Agonist and antagonist effects of mixed action opioids in the pigeon drug discrimination procedure: influence of training dose, intrinsic efficacy and interanimal differences.

The stimulus effects of selective, high efficacy mu opioids and mixed action opioids with varying degrees of intrinsic efficacy at the mu receptor were examined in pigeons trained to discriminate between saline and either 0.056 (low) or 0.18 (high) mg/kg of fentanyl. The stimulus profiles produced by the various opioids could be separated into three groups: 1) opioids that substituted completely for both training doses of fentanyl, with steep slopes and little interanimal differences in the lowest dose (lowest discriminable dose) that produced complete substitution (fentanyl, morphine and l-alpha-acetylmethadol); 2) opioids that substituted completely for the low training dose and produced high levels of substitution for the high training dose, with relatively shallow slopes and interanimal differences in the lowest discriminable dose (butorphanol, buprenorphine, ethylketocyclazocine, ketocyclazocine, proxorphan, (-)-pentazocine and (-)-metazocine); and 3) opioids that substituted completely for the low training dose, with relatively shallow slopes and large interanimal differences in the lowest discriminable dose.

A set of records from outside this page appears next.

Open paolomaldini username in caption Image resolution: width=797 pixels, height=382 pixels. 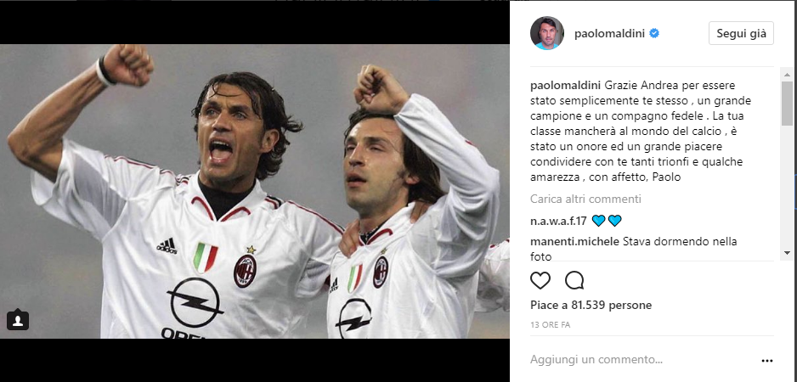566,85
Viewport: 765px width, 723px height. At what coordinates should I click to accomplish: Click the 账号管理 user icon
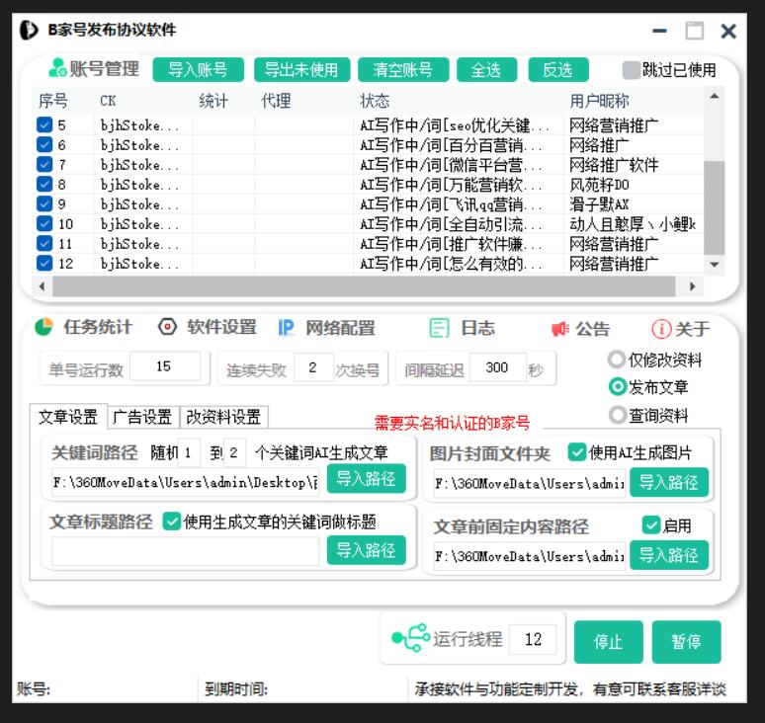[x=56, y=70]
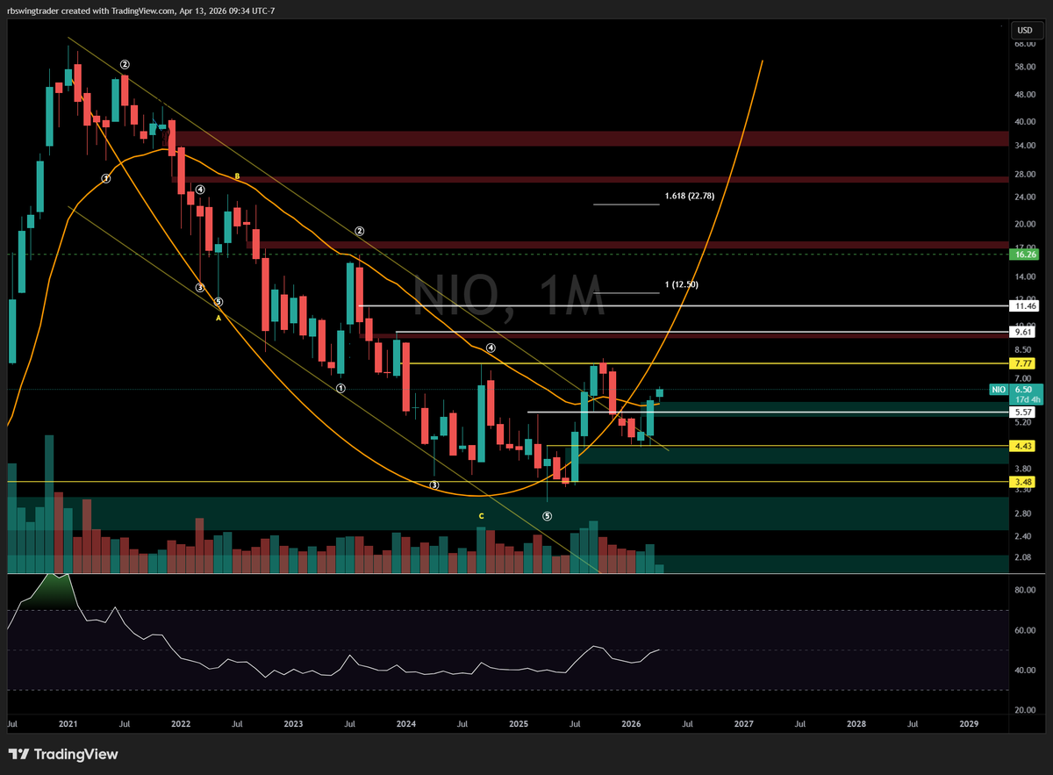Click the 9.61 price level label
Image resolution: width=1053 pixels, height=775 pixels.
pyautogui.click(x=1023, y=333)
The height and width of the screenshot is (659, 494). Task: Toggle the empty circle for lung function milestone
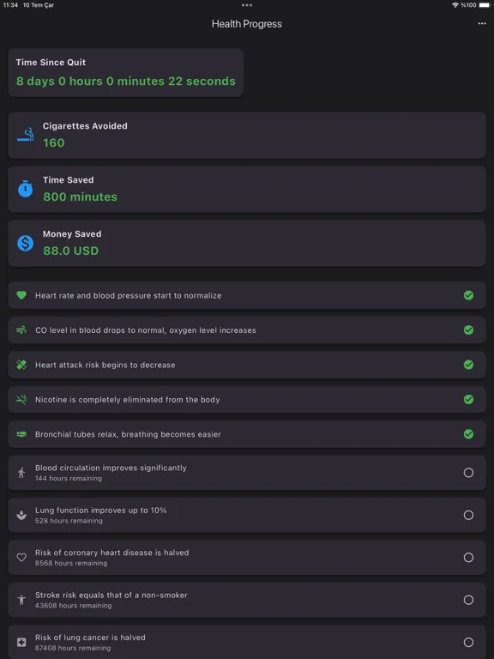468,515
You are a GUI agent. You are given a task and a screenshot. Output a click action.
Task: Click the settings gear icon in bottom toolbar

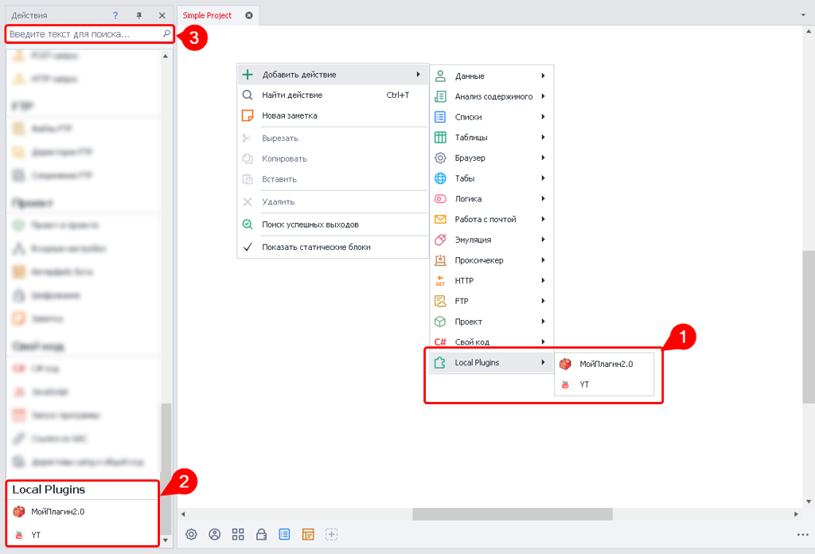click(191, 535)
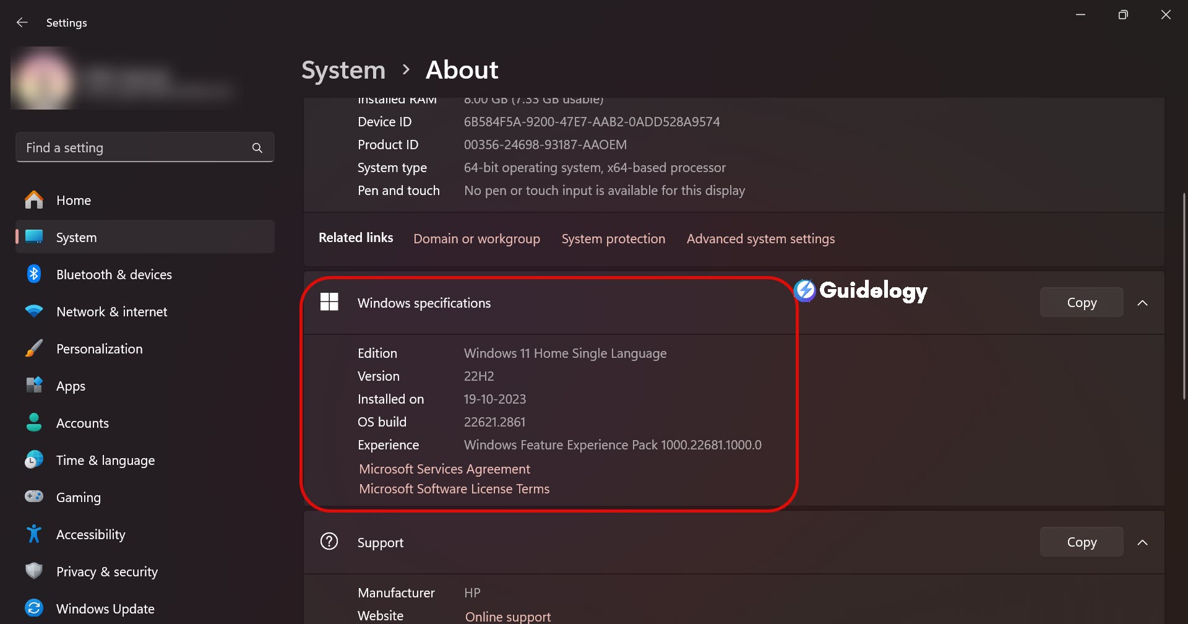Click the Find a setting search box

136,148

Each of these opioids also antagonized the high-dose fentanyl stimulus with large interanimal differences in the lowest antagonist dose (nalbuphine, nalorphine, (-)-cyclorphan, (-)-cyclazocine, (-)-n-ally-normetazocine and levallorphan). These patterns of substitution and antagonism most likely reflect differences in the intrinsic efficacy of these drugs at the mu receptor, with low intrinsic efficacy associated with shallow dose-effect functions, large interanimal differences in the drug's lowest discriminable dose and low levels of substitution for the high-dose fentanyl stimulus. During antagonism tests with naloxone, two patterns were observed: 1) opioids against which naloxone had apparent pA2 values of approximately 7.0, with little interanimal differences and with the slopes of the Schild plots approximating -1.0 (fentanyl and morphine) and 2) opioids against which naloxone had apparent pA2 values an order of magnitude higher, with large interanimal differences and with the slopes of Schild plots being relatively shallow (butorphanol, nalbuphine, nalorphine and levallorphan). The present findings emphasize the importance of training dose, intrinsic efficacy and interanimal differences when analyzing drug discrimination data.